McCain's brief stump speech opened with a few lame jokes before hitting three issues. Climate change came first: McCain walks the tightrope on that touchy-for-Republicans issue by saying that while he is convinced by the science that says climate change is real and human-caused, people who do not believe that should consider that the result of wrongly believing in climate change is leaving a cleaner planet for our children while the result of wrongly dismissing it is damaging their future. He goes on to push nuclear power as a clean alternative, noting that the Navy has used nuclear power on ships for decades without accident, and that the French also use nuclear power. This devolves into a round of scripted France-bashing, leading to the question: Is it a straight trade? As a Republican acknowledging global warming, are you required to push nuclear power and make at least three anti-France jokes to atone?
Next he spoke briefly about government spending, aiming his pitch largely at the young people he imagined would be in the audience at a college (there were a few, but it was a fairly old crowd), and highlighting his appearances at an MTV forum and on the Daily Show. For the older people (or in the belief that college students venerate Reagan? I don't know) he promised to veto every earmark presented to him using a pen given to him by Saint Gipper himself.
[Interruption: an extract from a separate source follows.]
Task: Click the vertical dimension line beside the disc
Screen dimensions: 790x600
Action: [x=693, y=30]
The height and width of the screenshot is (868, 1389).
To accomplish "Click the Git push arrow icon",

Finally, the "transcendental challenge of radical Islam," "perhaps the greatest evil we've ever faced." Straits of Hormuz, Pakistan, Iraq, Afghanistan, General Petraeus, I criticized Rumsfeld, surge a success! If we leave Iraq, Al Qaeda will have won and that will not happen while I am president! (But if you happen to be opposed to the war yet willing to consider voting for me, I understand that and will not accuse you of hating the troops.)
One more suck-up to the New Hampshire primary, and he turned and dashed out. The crowd didn't linger, either.